Action item :: Each of the lines below must be retyped character for character.

____ Records provided

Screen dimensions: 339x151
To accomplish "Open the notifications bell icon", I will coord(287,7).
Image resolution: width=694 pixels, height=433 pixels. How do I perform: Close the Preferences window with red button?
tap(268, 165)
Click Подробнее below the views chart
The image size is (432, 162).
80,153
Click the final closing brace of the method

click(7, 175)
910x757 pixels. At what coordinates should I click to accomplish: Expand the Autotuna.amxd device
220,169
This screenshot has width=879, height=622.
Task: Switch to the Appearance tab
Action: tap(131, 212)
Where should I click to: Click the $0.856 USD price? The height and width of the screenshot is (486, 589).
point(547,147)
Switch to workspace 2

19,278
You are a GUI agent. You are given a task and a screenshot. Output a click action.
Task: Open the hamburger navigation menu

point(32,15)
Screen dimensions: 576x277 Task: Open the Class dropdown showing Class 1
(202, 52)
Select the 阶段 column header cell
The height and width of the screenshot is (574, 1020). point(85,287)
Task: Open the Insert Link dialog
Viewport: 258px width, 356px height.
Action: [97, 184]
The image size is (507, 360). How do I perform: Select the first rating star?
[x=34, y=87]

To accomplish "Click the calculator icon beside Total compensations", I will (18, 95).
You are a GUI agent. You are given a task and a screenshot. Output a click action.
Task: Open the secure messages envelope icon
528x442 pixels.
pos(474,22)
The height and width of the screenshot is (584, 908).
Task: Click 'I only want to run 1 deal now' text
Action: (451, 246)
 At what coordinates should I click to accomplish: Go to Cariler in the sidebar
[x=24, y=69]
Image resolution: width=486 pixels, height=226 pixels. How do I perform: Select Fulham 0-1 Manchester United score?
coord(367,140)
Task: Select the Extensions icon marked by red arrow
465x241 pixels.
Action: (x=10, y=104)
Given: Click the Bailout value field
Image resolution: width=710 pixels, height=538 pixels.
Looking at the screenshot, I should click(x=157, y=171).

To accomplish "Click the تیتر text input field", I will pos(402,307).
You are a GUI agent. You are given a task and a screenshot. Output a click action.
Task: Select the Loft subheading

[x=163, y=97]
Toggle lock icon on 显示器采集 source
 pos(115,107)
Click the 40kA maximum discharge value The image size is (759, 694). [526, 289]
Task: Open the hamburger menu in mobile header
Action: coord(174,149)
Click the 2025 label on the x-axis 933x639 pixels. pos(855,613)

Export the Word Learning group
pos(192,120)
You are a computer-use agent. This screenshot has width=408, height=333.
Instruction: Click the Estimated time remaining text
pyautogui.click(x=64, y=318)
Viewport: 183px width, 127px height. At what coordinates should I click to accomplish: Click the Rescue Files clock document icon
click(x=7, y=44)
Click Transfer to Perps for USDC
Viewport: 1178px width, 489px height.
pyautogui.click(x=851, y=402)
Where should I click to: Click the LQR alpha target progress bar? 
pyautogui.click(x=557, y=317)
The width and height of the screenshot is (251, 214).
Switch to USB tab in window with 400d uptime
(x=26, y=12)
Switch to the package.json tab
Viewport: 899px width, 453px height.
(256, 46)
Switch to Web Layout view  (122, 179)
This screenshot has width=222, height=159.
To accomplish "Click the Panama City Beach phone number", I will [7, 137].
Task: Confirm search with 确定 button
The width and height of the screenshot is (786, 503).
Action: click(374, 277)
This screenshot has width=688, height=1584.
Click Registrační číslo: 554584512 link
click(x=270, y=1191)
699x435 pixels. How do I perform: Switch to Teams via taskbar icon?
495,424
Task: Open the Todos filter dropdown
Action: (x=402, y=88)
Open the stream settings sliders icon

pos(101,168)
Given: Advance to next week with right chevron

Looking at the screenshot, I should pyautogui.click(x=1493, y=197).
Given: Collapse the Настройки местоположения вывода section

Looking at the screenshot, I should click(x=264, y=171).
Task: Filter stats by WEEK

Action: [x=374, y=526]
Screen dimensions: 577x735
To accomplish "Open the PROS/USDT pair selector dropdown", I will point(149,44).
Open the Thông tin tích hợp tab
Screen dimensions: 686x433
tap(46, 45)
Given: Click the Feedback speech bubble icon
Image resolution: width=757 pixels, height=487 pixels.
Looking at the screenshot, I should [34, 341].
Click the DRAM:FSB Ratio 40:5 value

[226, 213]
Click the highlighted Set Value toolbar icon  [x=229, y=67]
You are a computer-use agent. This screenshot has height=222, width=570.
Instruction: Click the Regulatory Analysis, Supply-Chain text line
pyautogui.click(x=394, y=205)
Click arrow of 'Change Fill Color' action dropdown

________

Answer below ::
Screen dimensions: 339x151
To accomplish "Open the notifications bell icon", I will coord(287,7).
Image resolution: width=694 pixels, height=433 pixels. How do I perform: Close the Preferences window with red button?
tap(268, 165)
Click Подробнее below the views chart
The image size is (432, 162).
80,153
Click the final closing brace of the method

click(7, 175)
910x757 pixels. At what coordinates should I click to accomplish: Expand the Autotuna.amxd device
220,169
This screenshot has width=879, height=622.
Task: Switch to the Appearance tab
Action: tap(131, 212)
Where should I click to: Click the $0.856 USD price? The height and width of the screenshot is (486, 589).
point(547,147)
Switch to workspace 2

19,278
You are a GUI agent. You are given a task and a screenshot. Output a click action.
Task: Open the hamburger navigation menu

point(32,15)
Screen dimensions: 576x277 Task: Open the Class dropdown showing Class 1
(202, 52)
Select the 阶段 column header cell
The height and width of the screenshot is (574, 1020). point(85,287)
Task: Open the Insert Link dialog
Viewport: 258px width, 356px height.
Action: [97, 184]
The image size is (507, 360). How do I perform: Select the first rating star?
[x=34, y=87]

To accomplish "Click the calculator icon beside Total compensations", I will (18, 95).
You are a GUI agent. You are given a task and a screenshot. Output a click action.
Task: Open the secure messages envelope icon
528x442 pixels.
pos(474,22)
The height and width of the screenshot is (584, 908).
Task: Click 'I only want to run 1 deal now' text
Action: (451, 246)
 At what coordinates should I click to accomplish: Go to Cariler in the sidebar
[x=24, y=69]
Image resolution: width=486 pixels, height=226 pixels. How do I perform: Select Fulham 0-1 Manchester United score?
coord(367,140)
Task: Select the Extensions icon marked by red arrow
465x241 pixels.
Action: (x=10, y=104)
Given: Click the Bailout value field
Image resolution: width=710 pixels, height=538 pixels.
Looking at the screenshot, I should click(x=157, y=171).

To accomplish "Click the تیتر text input field", I will pos(402,307).
You are a GUI agent. You are given a task and a screenshot. Output a click action.
Task: Select the Loft subheading

[x=163, y=97]
Toggle lock icon on 显示器采集 source
 pos(115,107)
Click the 40kA maximum discharge value The image size is (759, 694). [526, 289]
Task: Open the hamburger menu in mobile header
Action: coord(174,149)
Click the 2025 label on the x-axis 933x639 pixels. pos(855,613)

Export the Word Learning group
pos(192,120)
You are a computer-use agent. This screenshot has width=408, height=333.
Instruction: Click the Estimated time remaining text
pyautogui.click(x=64, y=318)
Viewport: 183px width, 127px height. At what coordinates should I click to accomplish: Click the Rescue Files clock document icon
click(x=7, y=44)
Click Transfer to Perps for USDC
Viewport: 1178px width, 489px height.
pyautogui.click(x=851, y=402)
Where should I click to: Click the LQR alpha target progress bar? 
pyautogui.click(x=557, y=317)
The width and height of the screenshot is (251, 214).
Switch to USB tab in window with 400d uptime
(x=26, y=12)
Switch to the package.json tab
Viewport: 899px width, 453px height.
(256, 46)
Switch to Web Layout view  (122, 179)
This screenshot has width=222, height=159.
To accomplish "Click the Panama City Beach phone number", I will [7, 137].
Task: Confirm search with 确定 button
The width and height of the screenshot is (786, 503).
Action: click(374, 277)
This screenshot has width=688, height=1584.
Click Registrační číslo: 554584512 link
click(x=270, y=1191)
699x435 pixels. How do I perform: Switch to Teams via taskbar icon?
495,424
Task: Open the Todos filter dropdown
Action: (x=402, y=88)
Open the stream settings sliders icon

pos(101,168)
Given: Advance to next week with right chevron

Looking at the screenshot, I should pyautogui.click(x=1493, y=197).
Given: Collapse the Настройки местоположения вывода section

Looking at the screenshot, I should click(x=264, y=171).
Task: Filter stats by WEEK

Action: [x=374, y=526]
Screen dimensions: 577x735
To accomplish "Open the PROS/USDT pair selector dropdown", I will point(149,44).
Open the Thông tin tích hợp tab
Screen dimensions: 686x433
tap(46, 45)
Given: Click the Feedback speech bubble icon
Image resolution: width=757 pixels, height=487 pixels.
Looking at the screenshot, I should [34, 341].
Click the DRAM:FSB Ratio 40:5 value

[226, 213]
Click the highlighted Set Value toolbar icon  [x=229, y=67]
You are a computer-use agent. This screenshot has height=222, width=570.
Instruction: Click the Regulatory Analysis, Supply-Chain text line
pyautogui.click(x=394, y=205)
Click arrow of 'Change Fill Color' action dropdown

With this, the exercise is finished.